Extrait du livre Uni Vert
Uni Vert de Stéphanie Richard et David Allart aux éditions du Pourquoi pas
Uni Vert
Ce jour-là, le soleil s’était levé sur le monde, suivi par un petit crachin de printemps. Nous étions le 24 avril et tout semblait normal, sauf que...
La pluie qui gratouillait les murs était verte, un vert d’eau qui aurait pu passer inaperçu, si les trottoirs n’avaient été vert sapin, les troncs d’arbres vert perroquet, les boîtes aux lettres vert amande et les milliers de paires de chaussures qui battaient le pavé : vert bronze, vert poireau, vert tilleul. Incrédules, les gens se regardaient, osant à peine demander à leurs voisins, si, par hasard, eux aussi voyaient la vie en vert. Les enfants pleuraient de grosses gouttes menthe au lait qui coulaient sur leurs joues émeraude, les vieux balbutiaient quelques inquiétudes et les chiens couinaient comme si la fin du monde était proche. Ainsi les jours passèrent, toujours aussi verts.
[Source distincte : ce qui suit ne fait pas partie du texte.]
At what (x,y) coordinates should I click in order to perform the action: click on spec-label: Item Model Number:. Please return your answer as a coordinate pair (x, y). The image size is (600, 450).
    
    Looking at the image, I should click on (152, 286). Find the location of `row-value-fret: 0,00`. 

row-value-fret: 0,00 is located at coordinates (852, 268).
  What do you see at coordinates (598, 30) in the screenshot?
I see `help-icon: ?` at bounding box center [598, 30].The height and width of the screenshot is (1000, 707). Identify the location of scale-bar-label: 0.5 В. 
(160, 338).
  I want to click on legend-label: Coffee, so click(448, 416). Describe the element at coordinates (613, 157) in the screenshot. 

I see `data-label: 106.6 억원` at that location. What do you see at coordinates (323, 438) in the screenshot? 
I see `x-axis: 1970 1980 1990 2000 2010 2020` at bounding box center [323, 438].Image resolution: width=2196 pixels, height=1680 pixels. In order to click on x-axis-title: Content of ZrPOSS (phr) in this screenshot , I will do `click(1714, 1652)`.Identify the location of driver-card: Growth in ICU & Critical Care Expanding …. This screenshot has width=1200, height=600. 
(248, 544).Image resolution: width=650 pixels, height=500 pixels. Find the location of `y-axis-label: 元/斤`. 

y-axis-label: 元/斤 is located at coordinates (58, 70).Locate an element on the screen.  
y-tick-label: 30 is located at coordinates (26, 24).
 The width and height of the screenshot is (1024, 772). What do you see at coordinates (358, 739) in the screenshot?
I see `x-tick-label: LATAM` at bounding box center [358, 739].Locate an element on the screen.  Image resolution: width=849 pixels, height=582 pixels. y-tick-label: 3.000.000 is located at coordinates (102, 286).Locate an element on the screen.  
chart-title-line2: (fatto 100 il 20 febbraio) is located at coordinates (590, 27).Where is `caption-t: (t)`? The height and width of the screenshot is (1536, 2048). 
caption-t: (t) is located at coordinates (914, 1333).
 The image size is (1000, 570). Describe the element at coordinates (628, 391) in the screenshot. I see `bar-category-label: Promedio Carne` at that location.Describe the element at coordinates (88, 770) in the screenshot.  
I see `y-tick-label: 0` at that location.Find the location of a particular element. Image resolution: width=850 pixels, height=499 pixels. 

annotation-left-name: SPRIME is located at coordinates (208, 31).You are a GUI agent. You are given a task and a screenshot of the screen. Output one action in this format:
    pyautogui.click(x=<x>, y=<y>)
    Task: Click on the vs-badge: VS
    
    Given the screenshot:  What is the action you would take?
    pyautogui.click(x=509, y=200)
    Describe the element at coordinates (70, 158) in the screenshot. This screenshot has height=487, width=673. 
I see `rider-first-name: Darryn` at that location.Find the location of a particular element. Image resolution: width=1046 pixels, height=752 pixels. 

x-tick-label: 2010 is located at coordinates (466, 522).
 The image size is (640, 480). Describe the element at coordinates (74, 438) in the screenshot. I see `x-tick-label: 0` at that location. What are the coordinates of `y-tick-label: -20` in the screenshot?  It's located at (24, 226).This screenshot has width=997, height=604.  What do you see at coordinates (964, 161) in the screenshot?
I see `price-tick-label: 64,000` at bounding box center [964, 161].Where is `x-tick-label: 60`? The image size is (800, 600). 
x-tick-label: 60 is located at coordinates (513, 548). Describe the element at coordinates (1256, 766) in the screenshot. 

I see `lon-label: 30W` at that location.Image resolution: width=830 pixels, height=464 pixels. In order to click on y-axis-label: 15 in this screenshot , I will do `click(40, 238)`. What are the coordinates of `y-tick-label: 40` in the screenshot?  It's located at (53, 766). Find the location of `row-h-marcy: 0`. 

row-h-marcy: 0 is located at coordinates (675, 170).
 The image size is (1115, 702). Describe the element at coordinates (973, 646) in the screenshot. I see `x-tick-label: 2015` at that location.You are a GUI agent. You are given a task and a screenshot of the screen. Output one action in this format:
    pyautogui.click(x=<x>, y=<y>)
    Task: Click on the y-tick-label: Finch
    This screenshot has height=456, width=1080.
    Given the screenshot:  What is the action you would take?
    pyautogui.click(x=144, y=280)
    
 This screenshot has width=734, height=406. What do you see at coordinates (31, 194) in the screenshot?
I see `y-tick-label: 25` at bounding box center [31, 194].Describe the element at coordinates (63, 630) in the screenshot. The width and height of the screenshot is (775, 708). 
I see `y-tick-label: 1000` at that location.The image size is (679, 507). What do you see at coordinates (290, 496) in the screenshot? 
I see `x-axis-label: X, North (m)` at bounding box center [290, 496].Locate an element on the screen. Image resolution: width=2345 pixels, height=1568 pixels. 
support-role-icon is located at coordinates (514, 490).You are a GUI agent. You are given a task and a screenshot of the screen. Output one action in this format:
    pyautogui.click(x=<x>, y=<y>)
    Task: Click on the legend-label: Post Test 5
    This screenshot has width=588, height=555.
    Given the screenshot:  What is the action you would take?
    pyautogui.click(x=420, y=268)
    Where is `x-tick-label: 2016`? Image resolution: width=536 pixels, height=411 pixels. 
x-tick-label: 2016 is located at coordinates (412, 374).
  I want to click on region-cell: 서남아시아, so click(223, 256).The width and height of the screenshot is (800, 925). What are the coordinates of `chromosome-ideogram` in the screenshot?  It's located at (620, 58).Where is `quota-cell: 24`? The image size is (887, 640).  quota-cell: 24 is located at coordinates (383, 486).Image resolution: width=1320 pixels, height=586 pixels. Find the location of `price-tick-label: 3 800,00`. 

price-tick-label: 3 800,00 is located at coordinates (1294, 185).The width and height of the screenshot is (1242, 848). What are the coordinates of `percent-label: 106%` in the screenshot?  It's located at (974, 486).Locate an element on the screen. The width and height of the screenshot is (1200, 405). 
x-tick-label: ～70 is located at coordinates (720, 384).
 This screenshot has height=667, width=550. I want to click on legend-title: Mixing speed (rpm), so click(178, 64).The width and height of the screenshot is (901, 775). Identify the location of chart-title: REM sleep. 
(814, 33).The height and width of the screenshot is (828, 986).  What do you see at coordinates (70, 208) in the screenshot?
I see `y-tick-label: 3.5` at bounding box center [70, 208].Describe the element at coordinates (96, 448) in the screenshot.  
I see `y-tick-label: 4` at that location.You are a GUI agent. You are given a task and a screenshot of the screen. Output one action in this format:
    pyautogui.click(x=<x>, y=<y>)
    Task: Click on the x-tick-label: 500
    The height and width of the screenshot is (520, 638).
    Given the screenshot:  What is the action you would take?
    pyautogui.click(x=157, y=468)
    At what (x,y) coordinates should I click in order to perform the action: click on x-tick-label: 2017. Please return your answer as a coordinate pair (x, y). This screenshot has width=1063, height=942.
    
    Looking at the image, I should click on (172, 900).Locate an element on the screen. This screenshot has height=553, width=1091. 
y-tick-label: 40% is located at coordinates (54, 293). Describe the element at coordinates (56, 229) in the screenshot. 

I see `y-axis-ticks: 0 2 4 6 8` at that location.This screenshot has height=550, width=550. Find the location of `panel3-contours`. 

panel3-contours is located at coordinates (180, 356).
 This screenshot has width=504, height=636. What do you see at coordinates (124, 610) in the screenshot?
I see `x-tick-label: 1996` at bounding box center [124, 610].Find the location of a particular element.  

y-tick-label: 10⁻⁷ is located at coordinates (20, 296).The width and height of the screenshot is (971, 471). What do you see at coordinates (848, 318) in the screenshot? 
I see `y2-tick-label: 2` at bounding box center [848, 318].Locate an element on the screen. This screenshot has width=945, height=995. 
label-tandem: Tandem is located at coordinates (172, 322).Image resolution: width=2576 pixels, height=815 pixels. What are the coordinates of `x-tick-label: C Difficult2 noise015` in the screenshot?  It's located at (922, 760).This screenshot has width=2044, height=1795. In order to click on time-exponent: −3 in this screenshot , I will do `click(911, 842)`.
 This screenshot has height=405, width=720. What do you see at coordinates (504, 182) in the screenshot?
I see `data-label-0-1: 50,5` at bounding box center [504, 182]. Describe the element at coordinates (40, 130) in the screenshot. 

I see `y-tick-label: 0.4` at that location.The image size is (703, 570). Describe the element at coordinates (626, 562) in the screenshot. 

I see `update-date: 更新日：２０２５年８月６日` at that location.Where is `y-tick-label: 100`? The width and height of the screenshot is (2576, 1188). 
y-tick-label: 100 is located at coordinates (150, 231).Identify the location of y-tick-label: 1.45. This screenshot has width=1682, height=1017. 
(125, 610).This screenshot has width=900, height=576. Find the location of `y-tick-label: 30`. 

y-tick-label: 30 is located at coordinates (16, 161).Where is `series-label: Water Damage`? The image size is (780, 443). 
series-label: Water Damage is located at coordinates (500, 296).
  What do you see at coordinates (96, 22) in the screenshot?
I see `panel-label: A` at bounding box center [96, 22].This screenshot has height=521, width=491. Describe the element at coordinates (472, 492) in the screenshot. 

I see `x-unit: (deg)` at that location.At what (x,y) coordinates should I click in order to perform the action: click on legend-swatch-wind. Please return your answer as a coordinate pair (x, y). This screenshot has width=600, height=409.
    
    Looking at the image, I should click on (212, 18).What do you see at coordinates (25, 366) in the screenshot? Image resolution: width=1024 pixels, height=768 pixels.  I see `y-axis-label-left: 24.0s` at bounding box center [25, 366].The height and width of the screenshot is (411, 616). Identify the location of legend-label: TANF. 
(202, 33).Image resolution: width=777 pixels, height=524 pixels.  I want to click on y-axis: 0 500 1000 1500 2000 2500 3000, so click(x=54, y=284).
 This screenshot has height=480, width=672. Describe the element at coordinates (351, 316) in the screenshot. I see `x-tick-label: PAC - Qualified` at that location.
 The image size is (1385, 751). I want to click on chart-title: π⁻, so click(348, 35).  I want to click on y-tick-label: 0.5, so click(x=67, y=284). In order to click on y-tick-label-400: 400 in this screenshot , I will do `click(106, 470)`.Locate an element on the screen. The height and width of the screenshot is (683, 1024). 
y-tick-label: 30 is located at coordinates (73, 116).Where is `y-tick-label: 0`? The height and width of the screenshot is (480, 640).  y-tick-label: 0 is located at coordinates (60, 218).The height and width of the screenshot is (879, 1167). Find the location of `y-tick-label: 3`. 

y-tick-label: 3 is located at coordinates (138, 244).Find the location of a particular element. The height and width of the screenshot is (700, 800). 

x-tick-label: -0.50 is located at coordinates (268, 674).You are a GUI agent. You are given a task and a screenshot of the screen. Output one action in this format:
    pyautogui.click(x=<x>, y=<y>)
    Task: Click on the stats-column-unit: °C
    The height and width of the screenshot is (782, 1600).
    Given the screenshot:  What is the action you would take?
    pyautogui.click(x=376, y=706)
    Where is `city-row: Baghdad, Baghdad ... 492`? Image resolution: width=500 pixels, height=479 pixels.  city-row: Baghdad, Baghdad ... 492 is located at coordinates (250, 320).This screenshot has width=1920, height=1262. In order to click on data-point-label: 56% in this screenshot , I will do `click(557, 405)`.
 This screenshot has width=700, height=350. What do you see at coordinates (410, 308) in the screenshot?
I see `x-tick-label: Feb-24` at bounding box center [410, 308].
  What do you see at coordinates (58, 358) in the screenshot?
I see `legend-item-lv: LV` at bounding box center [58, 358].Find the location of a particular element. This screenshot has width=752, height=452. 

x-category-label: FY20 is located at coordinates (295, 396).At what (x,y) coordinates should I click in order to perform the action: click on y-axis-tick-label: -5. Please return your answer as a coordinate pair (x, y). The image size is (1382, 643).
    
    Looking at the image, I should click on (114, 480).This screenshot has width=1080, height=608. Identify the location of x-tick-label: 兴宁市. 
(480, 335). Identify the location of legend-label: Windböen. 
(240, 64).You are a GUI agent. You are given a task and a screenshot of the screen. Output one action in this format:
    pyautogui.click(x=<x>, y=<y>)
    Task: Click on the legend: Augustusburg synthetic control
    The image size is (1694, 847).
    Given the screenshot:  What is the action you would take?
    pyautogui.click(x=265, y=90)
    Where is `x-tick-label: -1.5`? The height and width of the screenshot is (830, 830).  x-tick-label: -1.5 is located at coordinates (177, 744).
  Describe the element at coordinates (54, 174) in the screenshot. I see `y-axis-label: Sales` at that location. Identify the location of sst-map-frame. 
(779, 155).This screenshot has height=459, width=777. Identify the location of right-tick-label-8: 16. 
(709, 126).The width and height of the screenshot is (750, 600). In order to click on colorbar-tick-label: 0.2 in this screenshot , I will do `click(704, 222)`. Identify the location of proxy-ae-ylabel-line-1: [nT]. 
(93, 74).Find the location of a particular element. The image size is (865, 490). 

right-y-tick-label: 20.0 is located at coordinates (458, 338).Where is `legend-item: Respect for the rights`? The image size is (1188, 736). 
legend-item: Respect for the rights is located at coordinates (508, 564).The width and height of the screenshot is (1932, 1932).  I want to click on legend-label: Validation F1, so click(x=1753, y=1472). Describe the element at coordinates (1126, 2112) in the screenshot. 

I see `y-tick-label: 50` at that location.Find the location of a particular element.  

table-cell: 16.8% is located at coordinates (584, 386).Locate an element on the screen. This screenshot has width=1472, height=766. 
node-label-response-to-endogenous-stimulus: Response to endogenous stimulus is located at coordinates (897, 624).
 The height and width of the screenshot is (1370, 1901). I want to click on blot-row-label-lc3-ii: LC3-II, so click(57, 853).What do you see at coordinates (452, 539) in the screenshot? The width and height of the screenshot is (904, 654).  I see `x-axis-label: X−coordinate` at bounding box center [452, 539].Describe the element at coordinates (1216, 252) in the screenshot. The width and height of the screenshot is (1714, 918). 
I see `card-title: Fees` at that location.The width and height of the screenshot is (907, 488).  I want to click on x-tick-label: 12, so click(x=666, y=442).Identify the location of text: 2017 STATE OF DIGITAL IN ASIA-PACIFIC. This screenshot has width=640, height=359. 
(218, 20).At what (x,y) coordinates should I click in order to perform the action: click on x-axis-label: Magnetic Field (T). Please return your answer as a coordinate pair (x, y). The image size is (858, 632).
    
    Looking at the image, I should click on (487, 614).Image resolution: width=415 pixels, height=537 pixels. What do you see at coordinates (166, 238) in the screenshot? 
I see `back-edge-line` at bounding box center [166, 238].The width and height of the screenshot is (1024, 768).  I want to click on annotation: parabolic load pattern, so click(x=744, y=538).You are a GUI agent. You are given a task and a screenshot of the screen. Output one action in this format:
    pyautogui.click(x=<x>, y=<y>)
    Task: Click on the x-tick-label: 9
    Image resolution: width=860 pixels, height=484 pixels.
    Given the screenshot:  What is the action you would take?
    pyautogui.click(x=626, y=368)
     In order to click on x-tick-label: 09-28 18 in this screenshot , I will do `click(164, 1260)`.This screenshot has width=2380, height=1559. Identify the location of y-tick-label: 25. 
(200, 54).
On tentait de s’habituer. Les chercheurs cherchaient, les hommes politiques politisaient. Certains promettaient même une arc-en-cielisation du monde, promesse qu’ils étaient bien incapables de tenir. D’autres avaient lancé le slogan : « Non au vert-treille ! Oui au vermeil ! ». Bref, ça n’avançait pas beaucoup... Il fallut donc s’y faire. On se mit à devenir extrêmement sensible aux nuances, on créait de nouveaux tons que chacun inventait d’après ses souvenirs où l’on voyait en couleur. Il y avait le vert « rizière de mai », le vert « bouteille vide au coucher de soleil », le vert « ortie sauvage piétinée sur rosée » et ainsi de suite.